Within the entries below, find each line containing the word "screenshot" and copy it.

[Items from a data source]
......

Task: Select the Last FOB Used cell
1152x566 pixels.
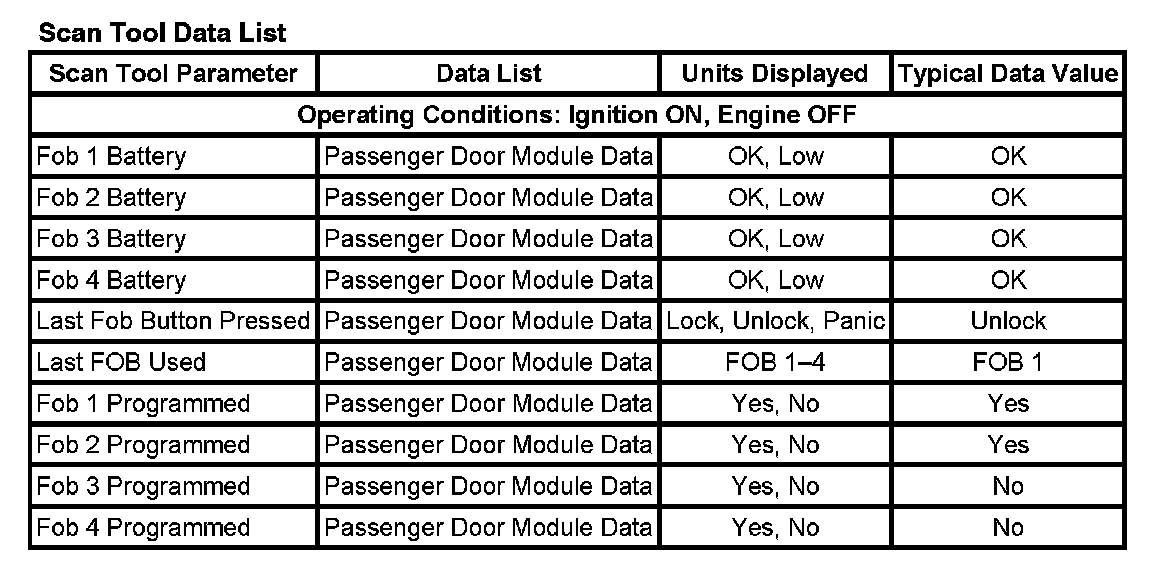Action: [x=121, y=362]
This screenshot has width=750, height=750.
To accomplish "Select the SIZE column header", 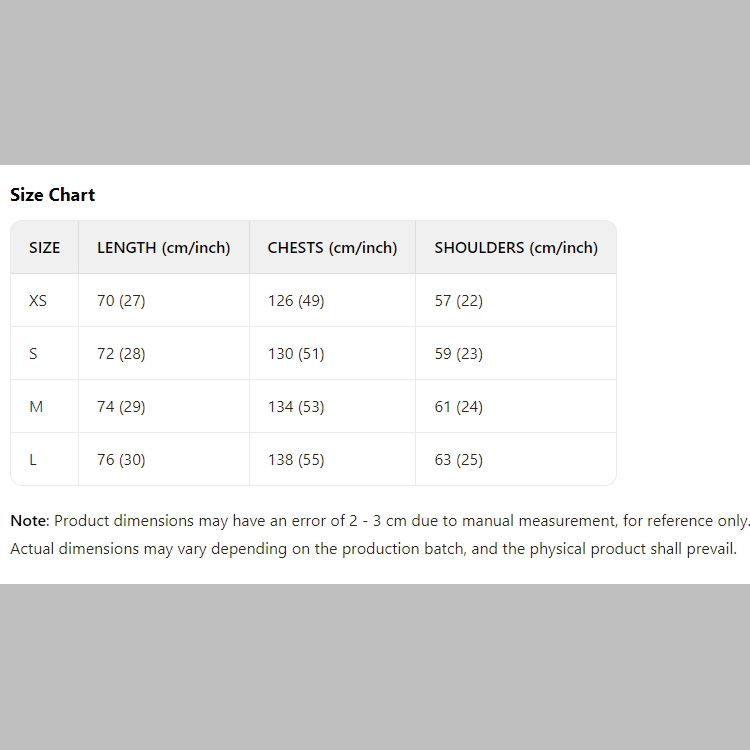I will [44, 248].
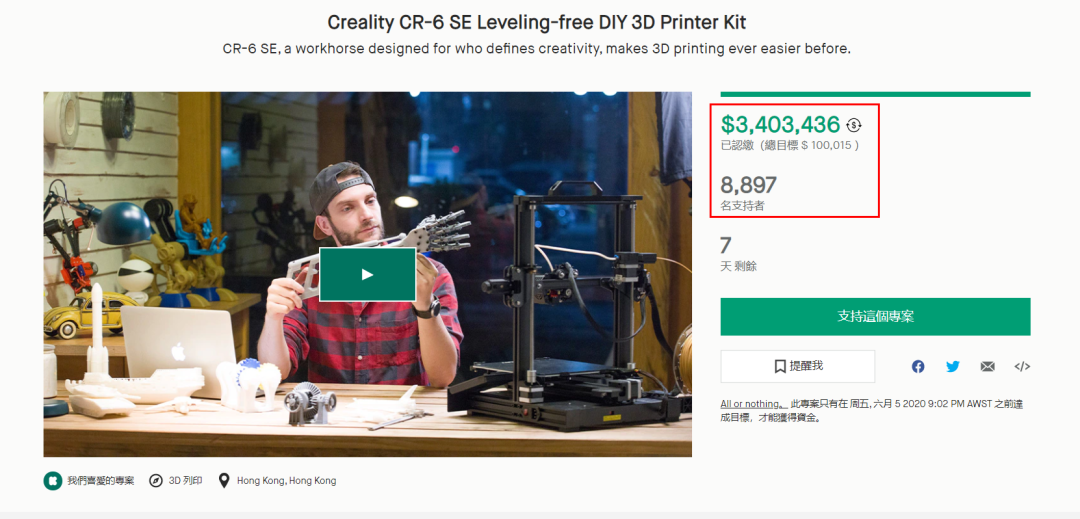
Task: Open the 3D 列印 category link
Action: pos(185,480)
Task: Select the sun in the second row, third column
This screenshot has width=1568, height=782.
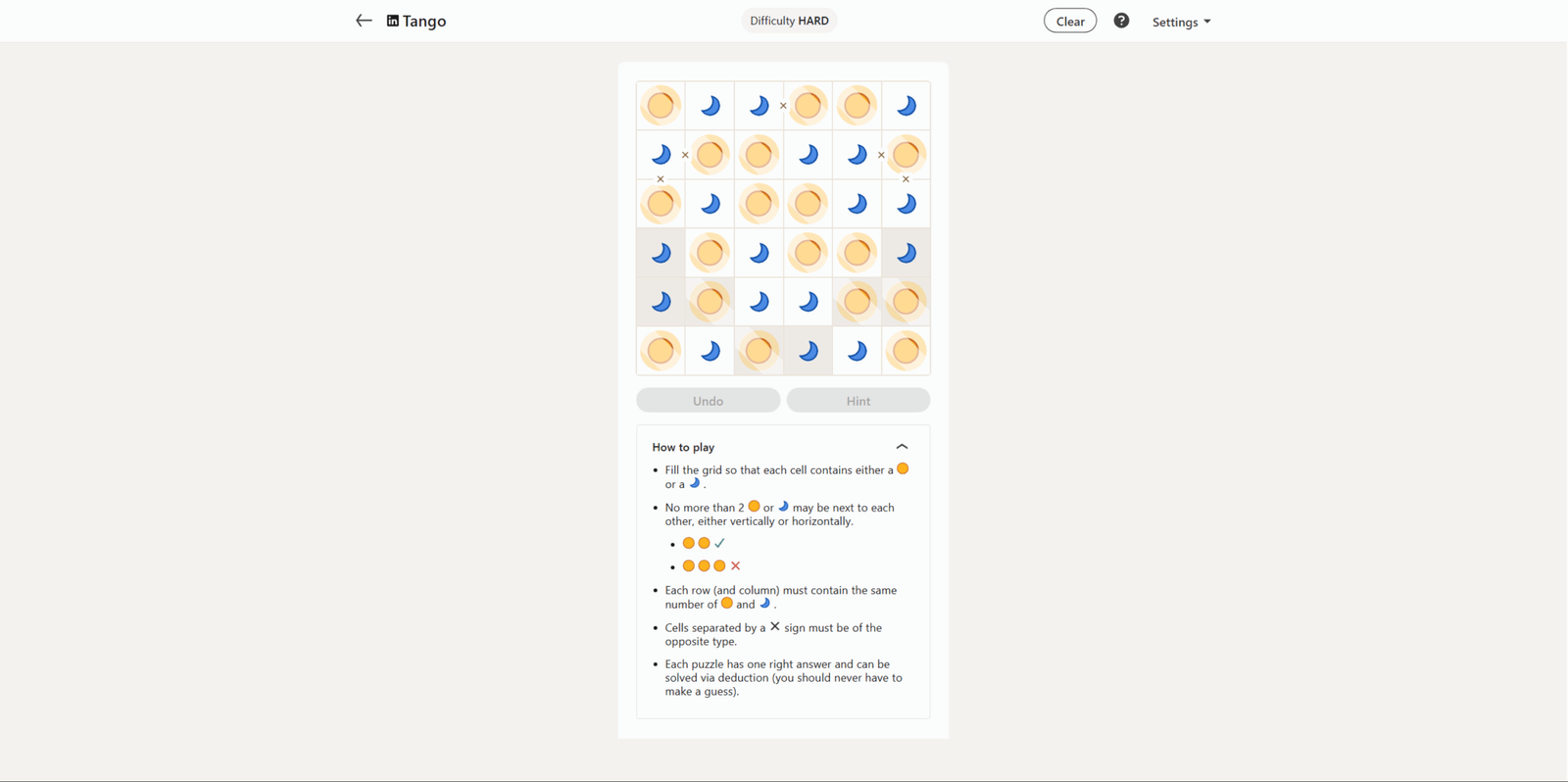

......

Exercise answer -
This screenshot has width=750, height=750.
This screenshot has width=1568, height=782.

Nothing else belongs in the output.